Ко всему этому клубку проблем в последние месяцы прибавились еще и опасения в связи с санкциями и уходом из России иностранных компаний, производивших ветеринарное оборудование и препараты. По Москве поползли слухи: «В такой-то клинике больше не дают газовый наркоз», «Нельзя сделать собаке прививку — кончились все вакцины» и т. д. Многие уже опасаются, что наша ветеринария вскоре откатится если и не к советскому уровню лечения но-шпой и димедролом, то уж точно к середине 1990-х. Но наши собеседники высказывают по этому поводу сдержанный оптимизм.

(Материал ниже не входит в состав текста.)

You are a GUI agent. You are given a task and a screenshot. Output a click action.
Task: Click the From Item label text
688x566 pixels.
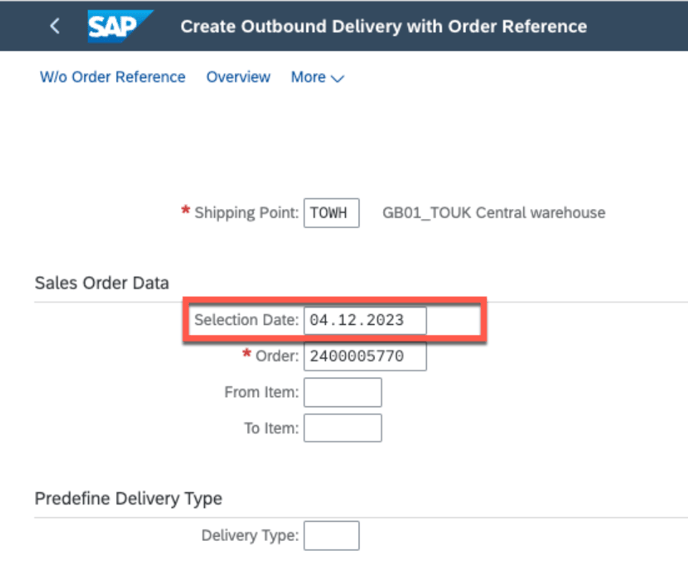261,392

«Не думаю, что нас ждет какой-то кризис, — считает профессор Ягников. — С импортными вакцинами — да, возможно. И то я узнавал — какой-то “Нобивак” в Москве есть. Но есть и наши вакцины, которые, по отзывам врачей, ничуть не хуже. С препаратами и оборудованием сложно сказать, но пока никакого дефицита моя клиника не испытывает. Если брать сложные компоненты, например импланты для остеосинтеза, то все это есть отечественного или китайского производства и вполне хорошего качества. В своей сфере, то есть как ветеринарный хирург, травматолог и ортопед, я ничего ужасного не ощущаю. Пожалуй, единственное, что ударило по нам по всем — это исчезновение диетических кормов от европейских производителей. Наверное, будут проблемы у маленьких клиник, не имеющих лицензии на наркотические препараты для анестезии. Но рынок не стоит на месте, думаю, что в течение двух лет появятся отечественные аналоги европейских обезболивающих препаратов, которые решат эту проблему».

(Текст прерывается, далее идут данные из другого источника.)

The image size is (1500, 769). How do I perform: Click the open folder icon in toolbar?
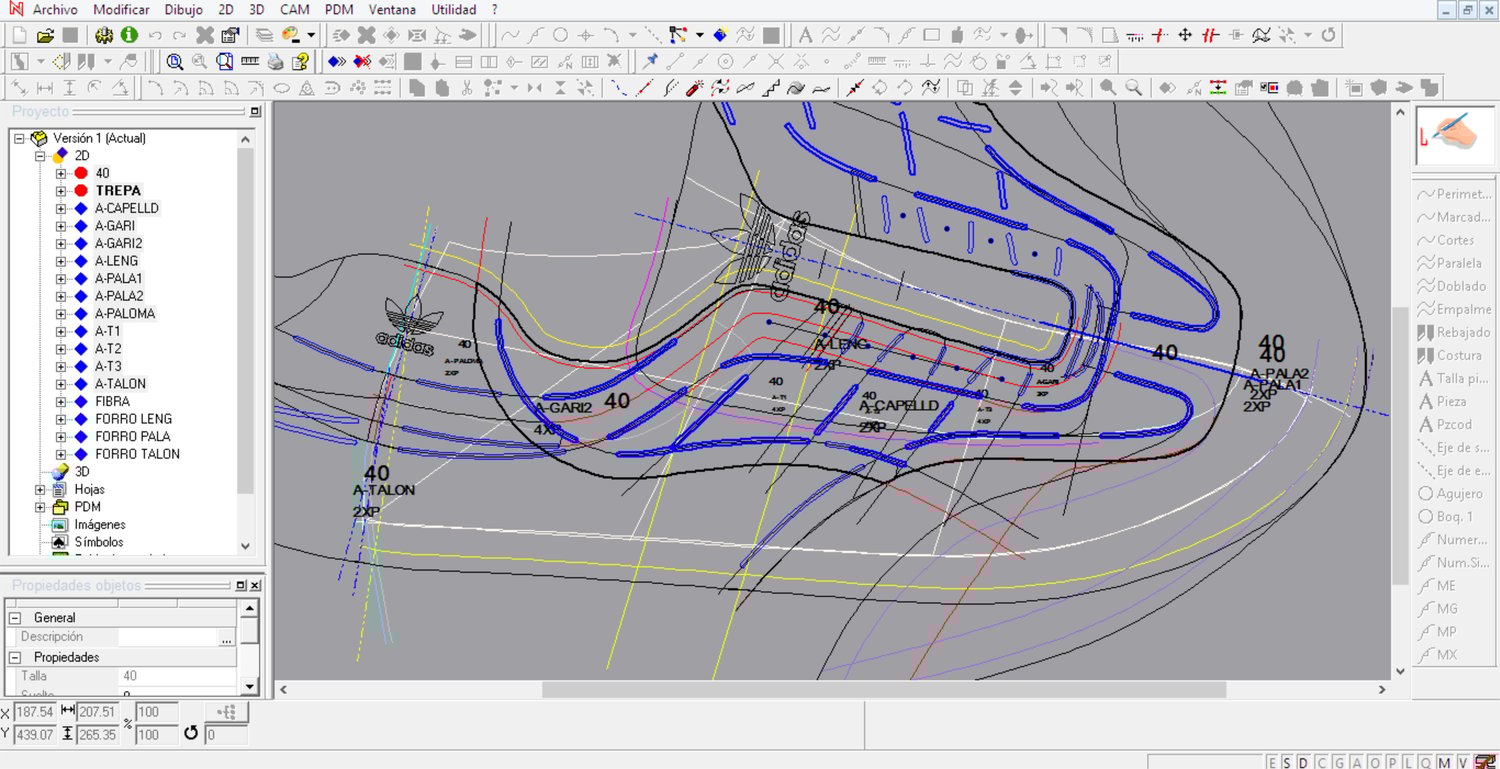click(x=45, y=35)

«“Нобивак” был хорош только тем, что имел международную регистрацию и с ним можно было выезжать за границу, — напоминает Елена Мухина. — А так есть точно такая же комплексная отечественная вакцина “Мультикан”. Газовый наркоз делался изофлураном — это медицинский, а не ветеринарный препарат. По моим ощущениям, все есть, просто все подорожало. Без иностранной литературы мы тоже не останемся — Pubmed для России никто пока не закрывал».
«Хорошие отечественные вакцины существуют, но раньше клиники их просто не закупали, потому что на них не было спроса, — завершает наш разговор Елизавета Толченова. — Вот из-за этого после введения санкций прививок и не стало. Это временно.
Главная проблема, как всегда, в людях. Идет процесс вымывания лучших из профессии, и последние события сильно его ускорили. Сперва ковид, потом все то, что началось после 24 февраля — в результате самые сердечные, самые склонные к эмпатии, те, кому не все равно, просто не выдерживают напряжения, ломаются и уходят».